If BaTiO₃ particles are too large, when the dielectric layer thickness drops to 0.5μm or less, only two or three grains may remain in each layer.
At this point, issues like leakage, breakdown, and lifespan will rapidly worsen.
One of Murata and Taiyo Yuden’s biggest advantages is their ability to produce extremely fine and highly uniform BaTiO₃ particles, enabling continued thinning of dielectric layers.
Particle size is only the first step. Distribution is often even more important.
If particle sizes vary too much, abnormal grains, voids, and stress concentrations can form after sintering, ultimately reducing reliability and yield.
High-end MLCC manufacturers generally possess the industry’s most advanced particle size distribution control capabilities.
Beyond that is the core-shell technology. High-end MLCCs require special rare earth-doped layers coating the BaTiO₃ core.
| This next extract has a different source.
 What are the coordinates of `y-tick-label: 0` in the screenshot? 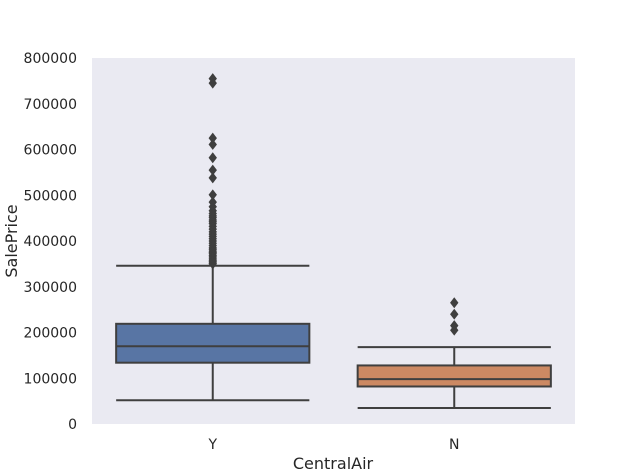 It's located at (72, 425).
The core provides high dielectric constant, while the shell controls leakage current, enhances insulation, and extends lifespan.
This part is often one of Murata and Taiyo Yuden’s most critical technological secrets.
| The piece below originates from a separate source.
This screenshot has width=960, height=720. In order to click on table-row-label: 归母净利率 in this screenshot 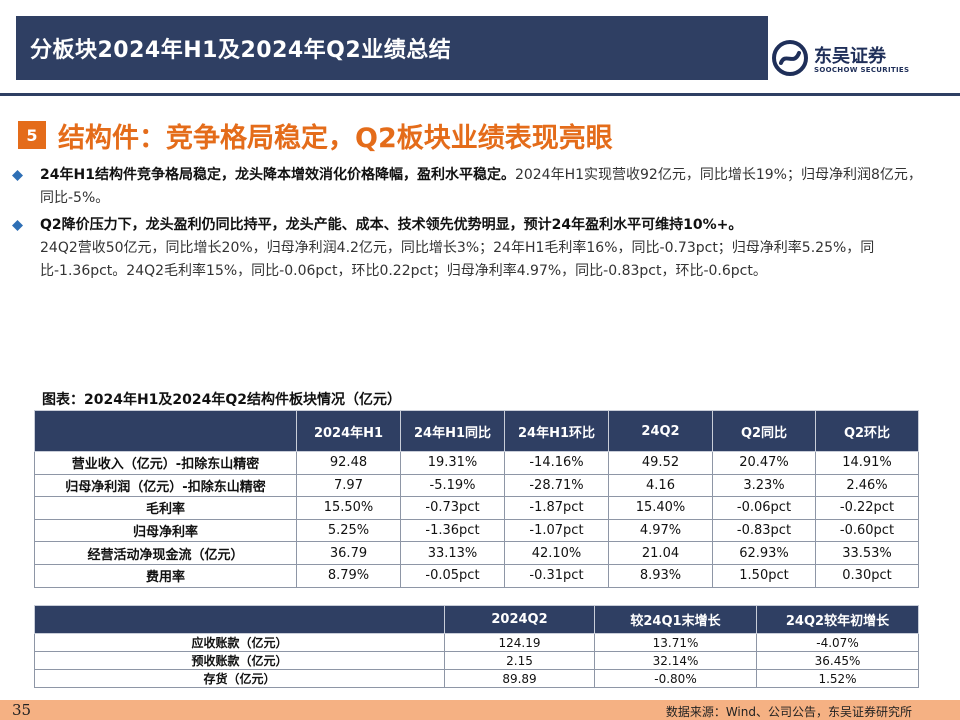, I will do `click(166, 530)`.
Even with the same powder, sintering processes can cause significant performance differences. Temperature curves, oxygen partial pressure control, soak times, and cooling rates during sintering all influence grain growth.
Truly leading manufacturers can produce ultra-fine powder and maintain small, uniform, and stable grain structures after sintering.
This is also why high-capacitance MLCCs are so difficult to manufacture.
Achieving 100μF requires the stable stacking of hundreds or even thousands of ultra-thin dielectric layers. Any tiny defect in a layer can cause the entire product to fail.
Therefore, high-capacitance products are fundamentally a comprehensive competition in materials science, process control, and yield management.
From the industry landscape, the high-end MLCC market currently roughly follows this hierarchy:
Murata Manufacturing — Industry leader, comprehensive advantage in materials, processes, and products.
Taiyo Yuden — The closest competitor to Murata, maintaining a long-term lead in high-end MLCCs.
TDK — Strong technical strength, continuously catching up with the top tier.
Samsung Electro-Mechanics — Outstanding manufacturing capability, expanding in the AI server market.
Yageo, Fenghua Advanced Technology, and other manufacturers are also continuously catching up.
In the future, the MLCC most needed by AI servers will no longer be mass-market consumer electronics products.
Instead, products must simultaneously possess:
High voltage
High capacitance
Ultra-low ESL
Small size
High reliability
All five capabilities ultimately trace back to the same source: decades of accumulated BaTiO₃ powder technology, core-shell structure design, ultra-thin dielectric manufacturing, and sintering process experience.
This is why, in the AI data center era, the real gap is not just in MLCCs themselves, but in the underlying materials science.
Disclaimer: I hold assets mentioned in this article. The views expressed are biased and do not constitute investment advice. DYOR.